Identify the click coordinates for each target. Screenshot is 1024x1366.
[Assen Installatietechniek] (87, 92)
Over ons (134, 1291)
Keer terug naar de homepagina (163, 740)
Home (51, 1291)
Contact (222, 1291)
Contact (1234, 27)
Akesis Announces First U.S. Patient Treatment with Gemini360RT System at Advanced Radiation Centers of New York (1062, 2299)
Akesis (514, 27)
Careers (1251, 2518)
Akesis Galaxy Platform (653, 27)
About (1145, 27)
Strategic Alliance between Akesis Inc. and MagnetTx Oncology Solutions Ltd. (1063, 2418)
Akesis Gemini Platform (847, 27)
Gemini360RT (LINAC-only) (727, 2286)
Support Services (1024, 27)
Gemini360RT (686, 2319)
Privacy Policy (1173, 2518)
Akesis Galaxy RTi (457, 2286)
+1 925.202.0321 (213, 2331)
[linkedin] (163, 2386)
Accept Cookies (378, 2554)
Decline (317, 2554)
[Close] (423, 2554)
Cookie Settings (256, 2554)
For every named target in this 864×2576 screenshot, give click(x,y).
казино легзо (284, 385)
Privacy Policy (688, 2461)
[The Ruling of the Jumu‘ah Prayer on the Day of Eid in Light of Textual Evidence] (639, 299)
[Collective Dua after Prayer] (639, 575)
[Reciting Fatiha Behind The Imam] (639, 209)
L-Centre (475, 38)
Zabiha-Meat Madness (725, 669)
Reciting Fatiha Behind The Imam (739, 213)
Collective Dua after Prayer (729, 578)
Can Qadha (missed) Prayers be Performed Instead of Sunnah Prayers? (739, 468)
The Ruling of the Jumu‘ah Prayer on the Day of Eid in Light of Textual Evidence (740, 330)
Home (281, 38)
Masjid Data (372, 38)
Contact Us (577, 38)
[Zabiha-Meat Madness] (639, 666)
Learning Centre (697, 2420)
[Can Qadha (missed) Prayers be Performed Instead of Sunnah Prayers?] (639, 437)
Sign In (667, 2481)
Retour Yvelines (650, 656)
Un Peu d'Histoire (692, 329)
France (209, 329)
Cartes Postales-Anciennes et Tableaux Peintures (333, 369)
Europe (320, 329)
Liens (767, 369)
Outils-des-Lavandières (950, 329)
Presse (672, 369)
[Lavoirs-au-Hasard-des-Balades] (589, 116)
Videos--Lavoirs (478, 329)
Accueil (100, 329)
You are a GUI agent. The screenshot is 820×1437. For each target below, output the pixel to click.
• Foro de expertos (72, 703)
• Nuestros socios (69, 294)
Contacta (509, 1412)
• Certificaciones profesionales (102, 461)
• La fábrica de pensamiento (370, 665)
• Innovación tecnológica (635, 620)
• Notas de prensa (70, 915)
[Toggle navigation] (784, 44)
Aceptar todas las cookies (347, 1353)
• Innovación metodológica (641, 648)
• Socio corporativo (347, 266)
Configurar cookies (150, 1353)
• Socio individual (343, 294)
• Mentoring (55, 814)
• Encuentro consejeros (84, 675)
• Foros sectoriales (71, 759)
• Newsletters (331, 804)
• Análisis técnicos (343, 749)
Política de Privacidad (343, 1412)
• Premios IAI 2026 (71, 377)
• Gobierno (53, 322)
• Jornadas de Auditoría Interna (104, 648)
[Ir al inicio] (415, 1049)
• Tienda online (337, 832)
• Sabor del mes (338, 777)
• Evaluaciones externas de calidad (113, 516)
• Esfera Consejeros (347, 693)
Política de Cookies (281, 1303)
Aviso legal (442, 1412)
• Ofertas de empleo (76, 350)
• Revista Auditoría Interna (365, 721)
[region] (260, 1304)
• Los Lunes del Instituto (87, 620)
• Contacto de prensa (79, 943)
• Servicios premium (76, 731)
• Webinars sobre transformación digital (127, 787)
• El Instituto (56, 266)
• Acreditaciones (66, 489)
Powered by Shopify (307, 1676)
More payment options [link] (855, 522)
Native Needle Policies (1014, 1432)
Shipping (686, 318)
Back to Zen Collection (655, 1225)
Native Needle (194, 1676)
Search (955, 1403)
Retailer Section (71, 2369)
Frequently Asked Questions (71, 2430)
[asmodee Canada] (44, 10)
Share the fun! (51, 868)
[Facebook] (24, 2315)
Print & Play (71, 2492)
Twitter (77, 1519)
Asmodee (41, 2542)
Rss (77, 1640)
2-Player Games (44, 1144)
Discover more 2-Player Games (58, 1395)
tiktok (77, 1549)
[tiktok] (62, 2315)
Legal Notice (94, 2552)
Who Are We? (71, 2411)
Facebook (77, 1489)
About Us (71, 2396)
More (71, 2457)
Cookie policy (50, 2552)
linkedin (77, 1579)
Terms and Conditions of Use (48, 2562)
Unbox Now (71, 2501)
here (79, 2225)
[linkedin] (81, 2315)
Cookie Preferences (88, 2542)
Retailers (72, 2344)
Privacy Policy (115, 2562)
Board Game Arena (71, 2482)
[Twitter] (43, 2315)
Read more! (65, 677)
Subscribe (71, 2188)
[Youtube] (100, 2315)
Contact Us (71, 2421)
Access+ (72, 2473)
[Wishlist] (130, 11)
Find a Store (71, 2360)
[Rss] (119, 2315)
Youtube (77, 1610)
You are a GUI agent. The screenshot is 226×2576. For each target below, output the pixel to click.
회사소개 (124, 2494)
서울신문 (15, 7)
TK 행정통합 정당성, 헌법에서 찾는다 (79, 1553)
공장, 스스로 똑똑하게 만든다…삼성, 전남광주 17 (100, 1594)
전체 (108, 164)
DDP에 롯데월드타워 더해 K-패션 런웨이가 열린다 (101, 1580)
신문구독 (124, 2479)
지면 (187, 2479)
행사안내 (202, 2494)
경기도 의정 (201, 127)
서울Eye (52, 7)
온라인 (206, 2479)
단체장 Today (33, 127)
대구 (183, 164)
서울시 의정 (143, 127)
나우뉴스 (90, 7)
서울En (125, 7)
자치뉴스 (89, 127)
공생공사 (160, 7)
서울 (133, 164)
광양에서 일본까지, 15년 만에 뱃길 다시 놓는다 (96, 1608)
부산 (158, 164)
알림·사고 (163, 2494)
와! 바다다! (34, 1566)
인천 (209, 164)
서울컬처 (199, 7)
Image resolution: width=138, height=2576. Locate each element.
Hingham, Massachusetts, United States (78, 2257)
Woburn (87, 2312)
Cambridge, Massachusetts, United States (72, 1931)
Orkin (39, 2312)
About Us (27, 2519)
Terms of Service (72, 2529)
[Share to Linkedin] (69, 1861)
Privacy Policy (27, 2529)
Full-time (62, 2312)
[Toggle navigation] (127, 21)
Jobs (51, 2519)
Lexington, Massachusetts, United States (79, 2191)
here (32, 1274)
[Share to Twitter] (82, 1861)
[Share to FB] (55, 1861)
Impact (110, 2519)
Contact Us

* TRY IT: The answer is the line with "와! 바다다! (34, 1566)" plus every line after it, printed exactly as they appear above.

* OUTPUT OF THE EXERCISE:
와! 바다다! (34, 1566)
인천 (209, 164)
서울컬처 (199, 7)
Image resolution: width=138, height=2576. Locate each element.
Hingham, Massachusetts, United States (78, 2257)
Woburn (87, 2312)
Cambridge, Massachusetts, United States (72, 1931)
Orkin (39, 2312)
About Us (27, 2519)
Terms of Service (72, 2529)
[Share to Linkedin] (69, 1861)
Privacy Policy (27, 2529)
Full-time (62, 2312)
[Toggle navigation] (127, 21)
Jobs (51, 2519)
Lexington, Massachusetts, United States (79, 2191)
here (32, 1274)
[Share to Twitter] (82, 1861)
[Share to FB] (55, 1861)
Impact (110, 2519)
Contact Us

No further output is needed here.